Turf battles over the concessions process were clear from the get-go, with agencies often pointing fingers: “My biggest frustration is the Ministry of Mines,” admitted one top ministerial official. Another pointed to the challenge of local representation: “The paramount chief is the conflicting viewpoint.” Still others asserted their ministry’s dominance: “It is clear that we are the supervisory body. We make the policies and they implement.”
The worn and dilapidated building that housed these ministries—an old “gift from the Chinese,” we were told—was clearly reflective of the communication and capacity issues within. Electricity cut out twice during our meetings, once with the attorney general, who grimaced and said it happened every day at the same time, and once during a meeting with the deputy agriculture minister, who swore in frustration.
The flow of information was no more reliable. Officials at the local government ministry admitted that they were often unaware of concessions contracts until crises erupted. Some of these crises turned into tragedies—including at least one protest in the last year that left two dead and eight wounded.
Another pattern was complaints from government officials about the lack of capacity – lack of legal, financial, and engineering expertise. One MP commented, “Even we [the central government] feel poorly equipped to negotiate” with companies. Another secretary sharply criticized the government’s ignorance about the country’s resource deposits, quality, or size.
Government officials agreed Sierra Leone had traded its mineral wealth for too little in return in the past, and said progress in the future would be slow. Meanwhile, local expectations were too high, they said.
One official in the Ministry of Local Government said starkly, “These people have to sacrifice,” while an official in the Agriculture ministry – a former civil society activist — grew frustrated over local misunderstandings: “They [locals] think we’ve already negotiated everything and we’re here to dump them.”

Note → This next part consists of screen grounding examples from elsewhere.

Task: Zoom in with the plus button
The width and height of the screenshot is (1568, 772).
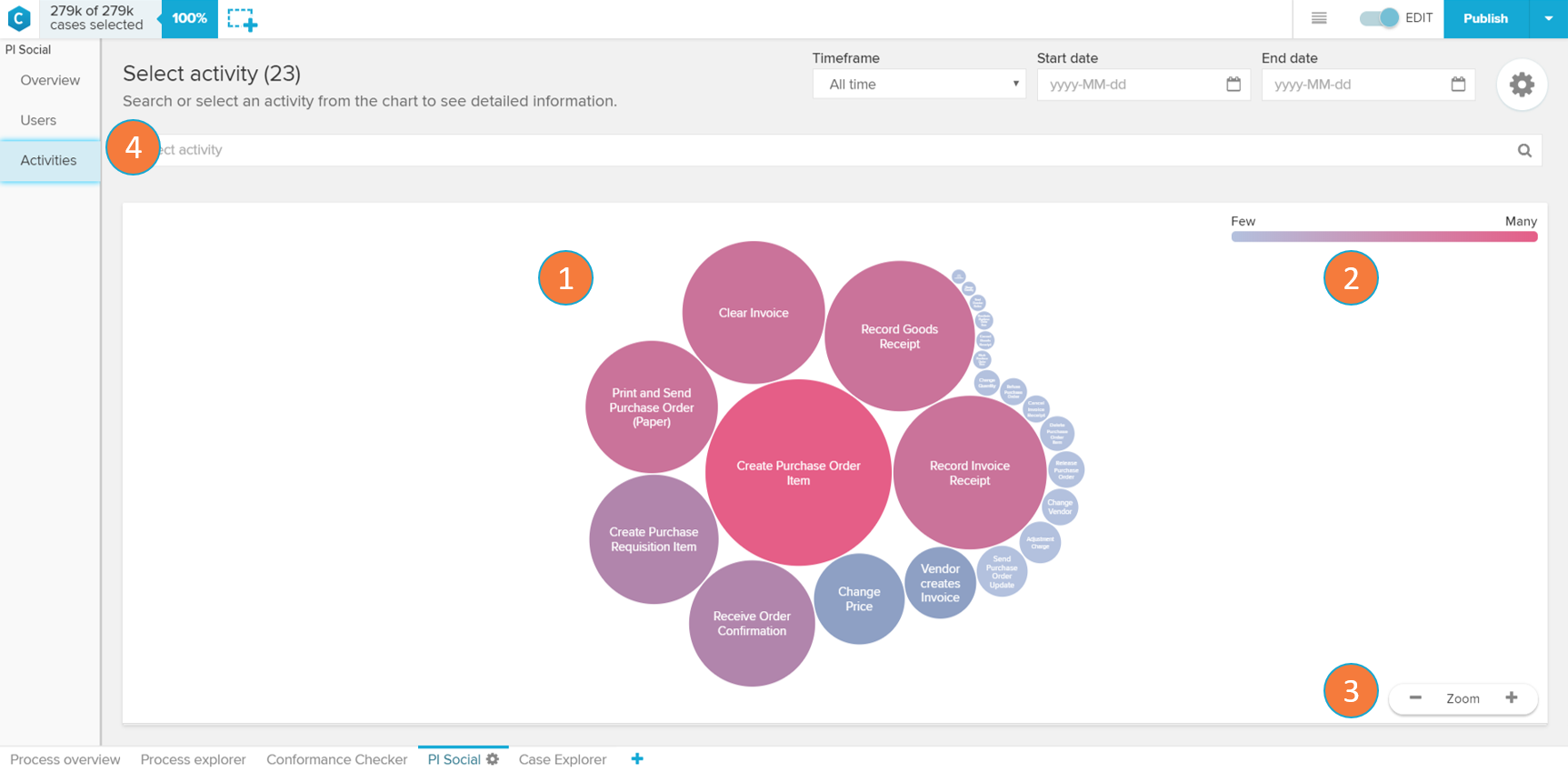Action: coord(1512,698)
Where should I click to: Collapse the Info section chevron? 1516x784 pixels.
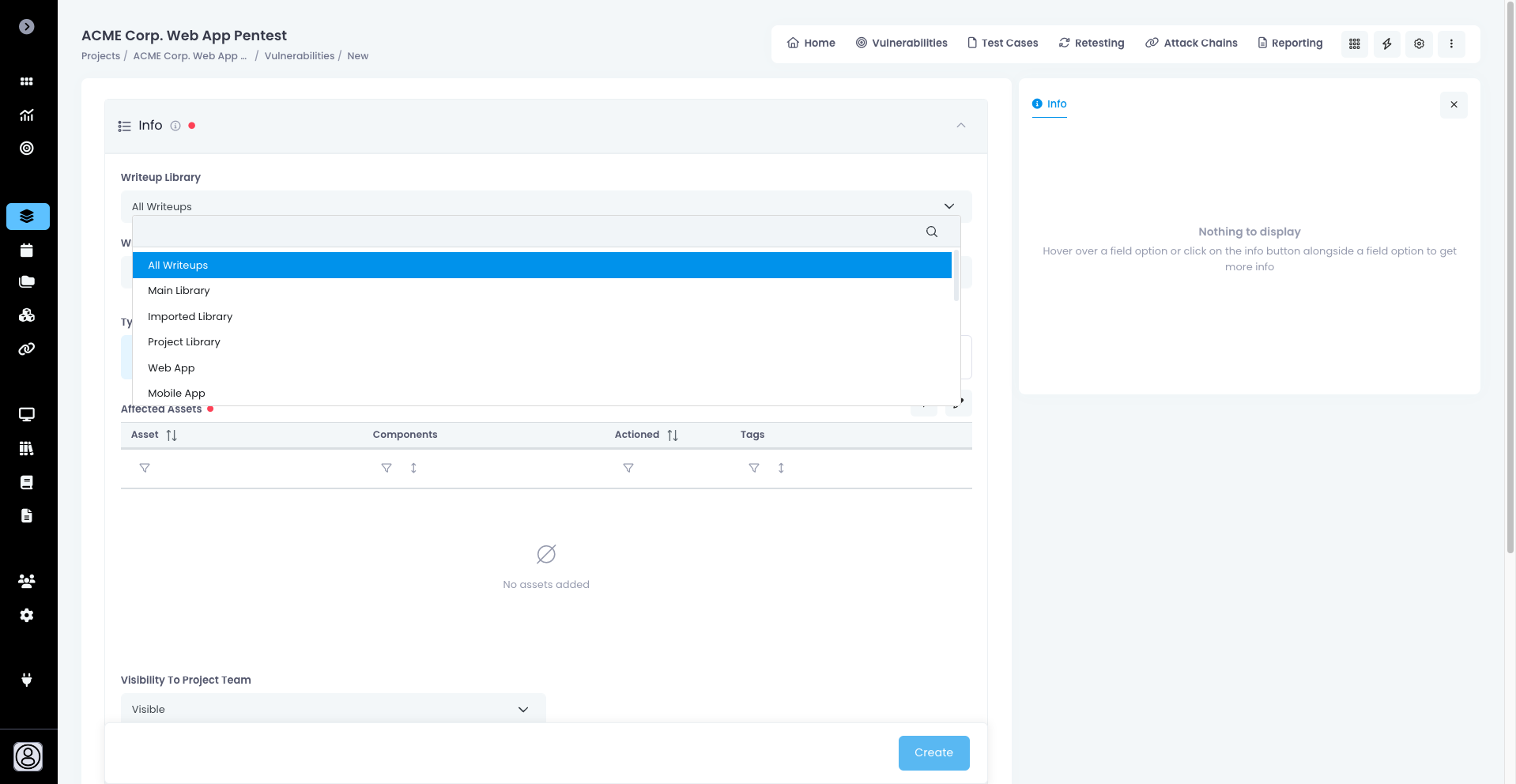[x=961, y=126]
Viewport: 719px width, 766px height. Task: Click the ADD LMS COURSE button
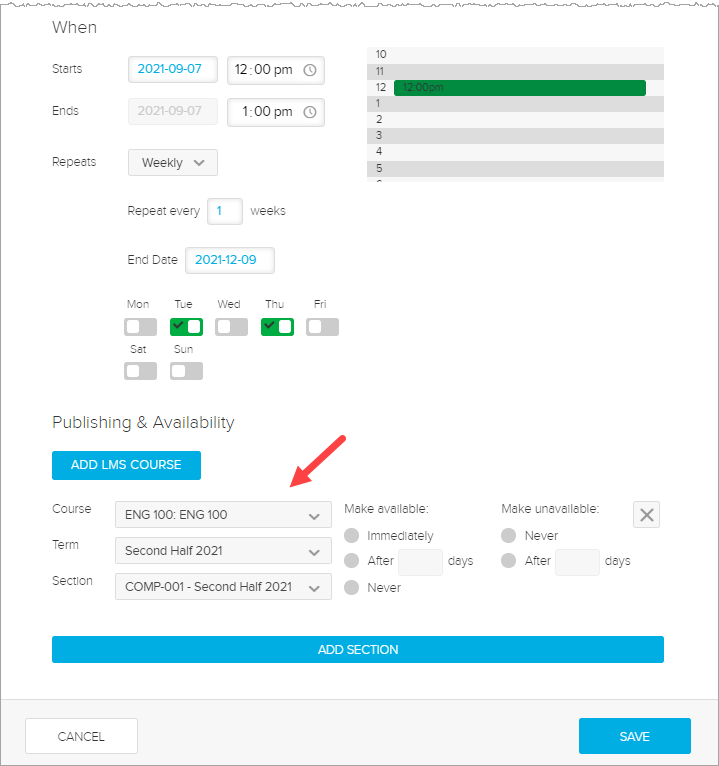[x=126, y=465]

We learned as well that the government is sensitive to foreign perceptions. The recent suspension from the EITI was embarrassing, and ministers repeatedly put the blame in the provinces not in the capital.
Finally, a note about civil society: We met with a handful of groups dedicated to helping local villages and landowners see more profit – or at least see less harm – from these investments. These groups, like Simeon’s Timap for Justice, are providing real service through a variety of avenues: grassroots legal aid, contract renegotiation services, and impact litigation among others.
The flip side, however, is that across the government, officials cited civil society and NGOs as providing a providing a “voice” for locals who are often left out of the formal negotiations process.
We were left with the troubling possibility that the very groups that do the most for local people are giving the government an excuse for doing so little.